The week before the march, three transgendered women were separately attacked in D.C., two of whom were murdered––bringing the city’s total number of reported trans hate-murders in the last year to five. All of these women were poor blacks and Latinas. From job opportunities to healthcare to violence, transgendered African Americans are perhaps the furthest away from realizing King’s dream.
And theirs is not just an issue of sexuality and gender. The women murdered last week did not have the economic safety net many white transgendered men and women have––at least two of the attacks are believed to have come at the hands of johns. A recent survey of 250 transgendered folks in D.C. found 40 percent of respondents hadn’t finished high school and another 40 percent were unemployed. Half had no health insurance, a quarter were HIV-positive, and 35 percent reported having considered suicide. If there’s a place where economic justice is needed, it’s in this population.

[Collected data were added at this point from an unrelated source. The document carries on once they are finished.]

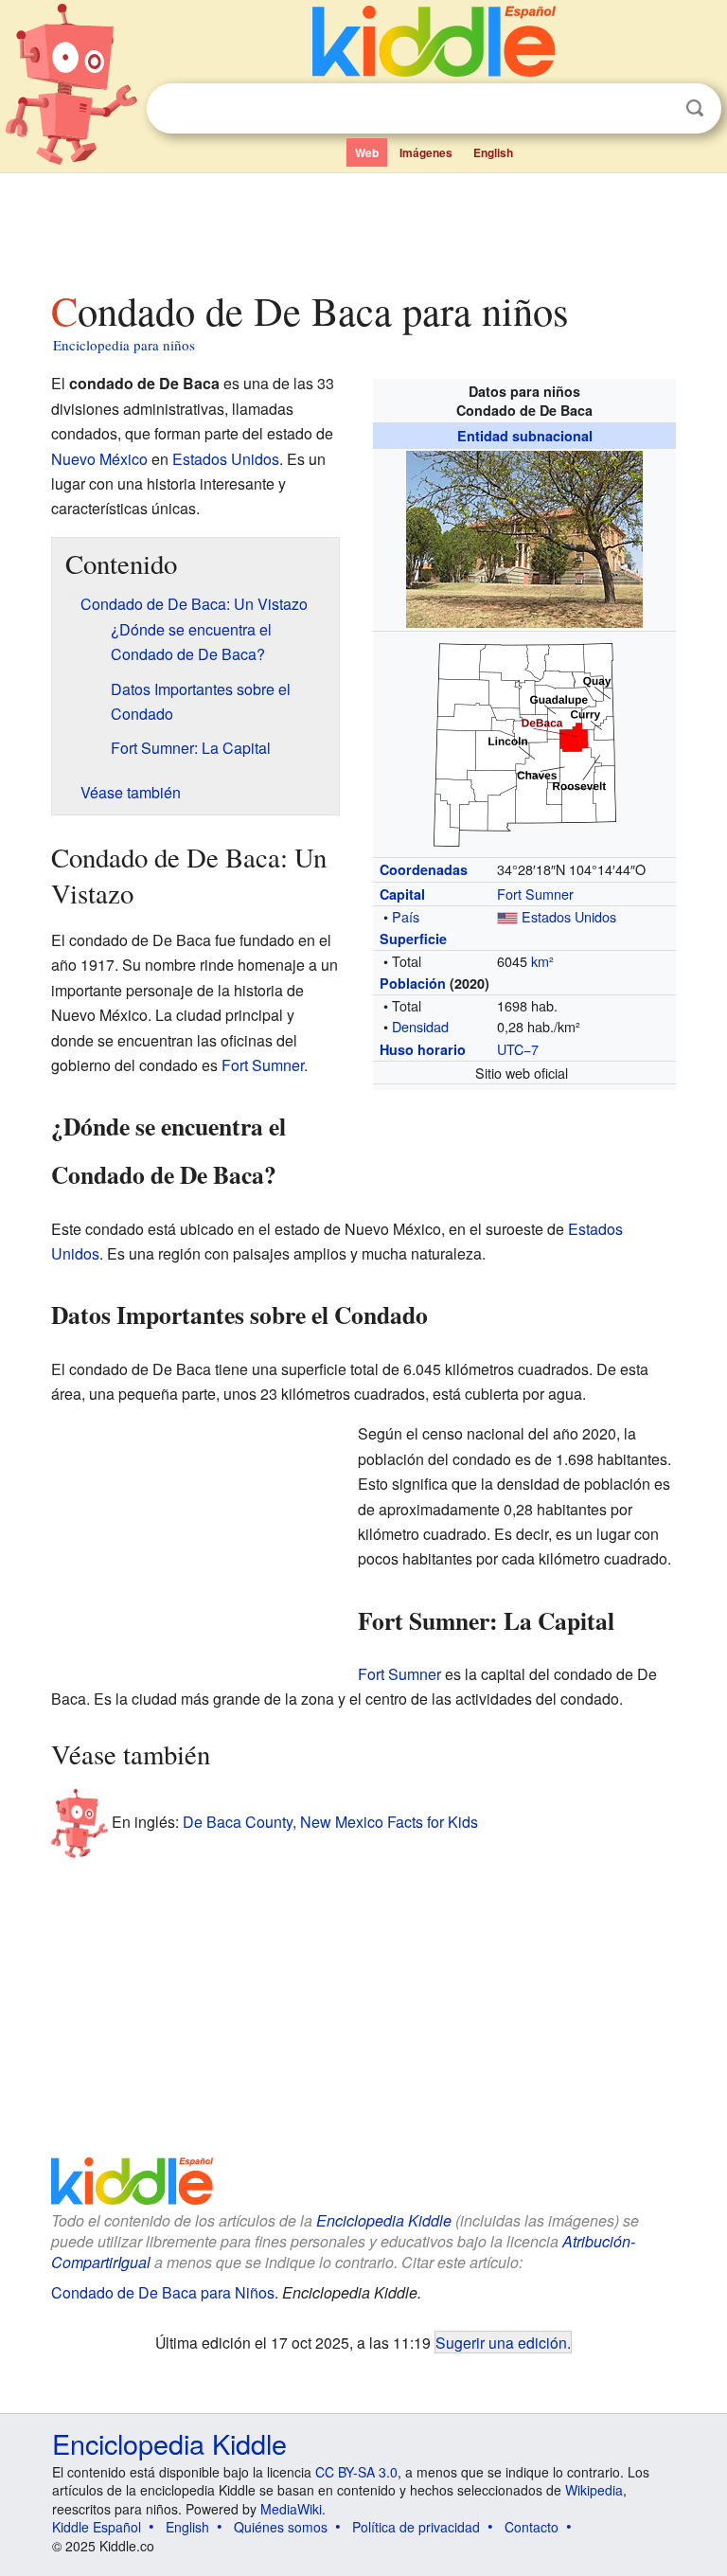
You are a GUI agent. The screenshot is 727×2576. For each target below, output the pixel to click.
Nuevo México (99, 459)
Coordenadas (424, 869)
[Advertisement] (364, 226)
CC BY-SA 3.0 (356, 2471)
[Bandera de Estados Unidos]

These issues remain on the fringe of the black community’s political and social agenda because black gay people have allowed them to be. We leave the fight for sexual freedom and its related economic justice to white gay activists, and thereby encourage the notion that these are issues relevant to the black community’s white allies rather than its black brothers and sisters. It’s a sadly poignant fact of history that the march coincided with the official demise of the only national black gay political organization, the National Black Gay and Lesbian Leadership Forum. At the ’83 march, that group’s predecessor led a crowd of queers that marched behind a banner declaring themselves “as proud of our gayness as we are of our blackness.”
Now, gay folks merely “walk with” the black community.